“…è sempre dal corpo che si inizia. Il punto di partenza fondamentale è una domanda: che cos’è che ci salva e cos’è che si perde? È la vita”.
L’incontro con Ermanna Montanari del Teatro delle Albe, ospite a Vicenza per l’incontro di apertura del Laboratorio Olimpico intitolato quest’anno “Le Albe del Teatro”, è un continuo emergere di ricordi e di esperienze che accompagnano il lungo percorso di quest’artista tanto singolare quanto affascinante.
La camaleontica attrice ripercorre la propria vita spiegando il valore della parola, tanto significativa nel suo percorso artistico, e le relative sfaccettature, nella possibilità di usarla o meno, che hanno costruito il suo lavoro. E così racconta anche della sua infanzia nelle campagne emiliane, cresciuta in una famiglia patriarcale dove il nonno decideva cosa dire e quando parlare, dove ridere a tavola era considerato un errore, e dove una parola in più era superflua e inutile.

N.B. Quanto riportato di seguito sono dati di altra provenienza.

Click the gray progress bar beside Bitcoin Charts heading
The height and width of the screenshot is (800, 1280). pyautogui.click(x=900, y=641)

E’ quest’incontro l’occasione per dare quindi il via al Laboratorio Olimpico, progetto ideato dall’Accademia Olimpica in collaborazione con il Comune di Vicenza e con il supporto organizzativo de “La piccionaia”. La Montanari lo fa presentando lo spettacolo “Rosvita” (ma le Albe apriranno anche la stagione del Teatro Astra il 12 novembre con “Rumore di acque”).

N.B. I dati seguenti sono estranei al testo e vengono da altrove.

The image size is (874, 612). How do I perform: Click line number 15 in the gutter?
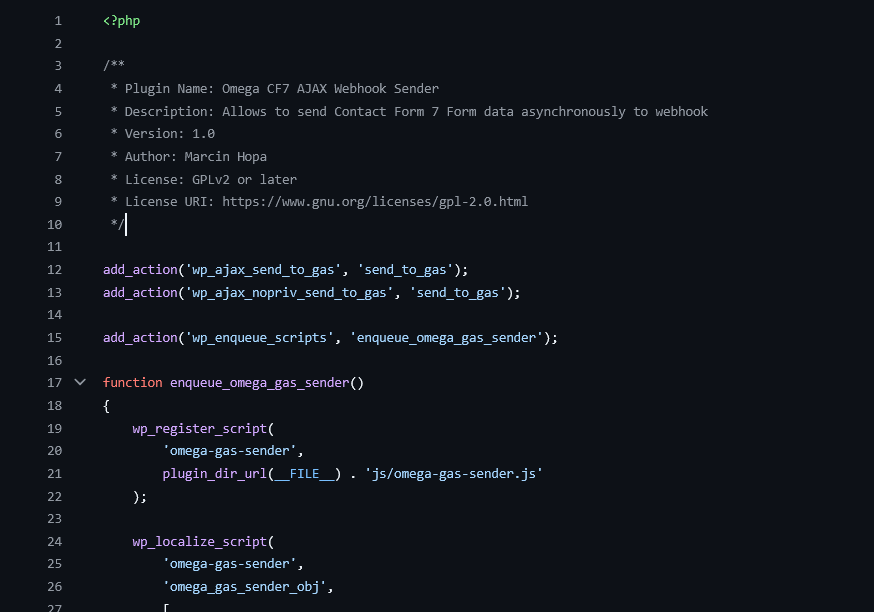(x=54, y=337)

Laboratorio Olimpico è un progetto triennale, a cura di Roberto Cuppone, che vuole affidare ad alcuni maestri della scena contemporanea (oltre alla Montanari, Pippo Delbono – che condurrà anche un workshop per attori -, Claudia Castellucci, Alfonso Santagata, Patricia Zanco, Paolo Puppa, Davide Susanetti) il compito di una ricerca sui possibili utilizzi dello straordinario spazio palladiano, con una elaborazione drammaturgica di inediti frammenti di tragedie greche mai giunti a compimento e quindi mai rappresentati. La tragedia intesa come “magazzino del nuovo”: serbatoio di invenzioni, vicende, personaggi ancora capaci di parlare al pubblico contemporaneo. A partire da Alfonso Santagata, fondatore con Claudio Morganti della compagnia Katzenmacher, con “Tragedia a mmare”, uno spettacolo che negli anni Santagata ha modellato e creato sui testi di Eschilo in luoghi già segnati dalla storia, come le rovine di Gibellina o gli antichi bastioni della città di Padova.
Non si rifa propriamente, invece, alla tragedia classica il documentario “Suburbia-Dakar” presentato il 22 ottobre, che ripercorre le ‘messe in vita’ (così è stato scelto di definirle) di “Ubu re” nelle periferie del mondo affrontate dal Teatro delle Albe, e che Marco Martinelli ed Ermanna Montanari hanno raccontato nella suggestiva sala dell’Odeo del teatro Olimpico di Vicenza.
L’elemento protagonista è ancora una volta la parola. Quella stessa parola che la “Rosvita” portata in scena dalla Montanari ha usato per narrare le sue vite: racconti scritti da una monaca medioevale che si racconta, che ci racconta.
Il concetto di dialogo è costante. E anche Martinelli parla del documentario girato in Senegal come di un incontro, un appuntamento in cui la vita è fondamentale, così come lo è il dialogo: “Siamo tutti figli della madre terra”. Nel documentario la Montanari incarna la figura di una madre regina ambigua e bianchissima, quasi aliena nel contesto in cui si muove, e colpisce molto il contrasto fra quel bianco e il nero totale che emerge sul palco dell’Olimpico quando, in serata, va in scena proprio “Rosvita”. Storie di donne punite, di donne che pagano un amaro prezzo per peccati, commessi o presunti. Ermanna Montanari racconta di come Rosvita voglia offrire voce a chi non ne ha, a donne sottomesse alla forza del comando, ieri come oggi.
Infine arriva il silenzio. Perché il legame fra le parole è proprio il silenzio; e le parole migliori forse nascono proprio da lì.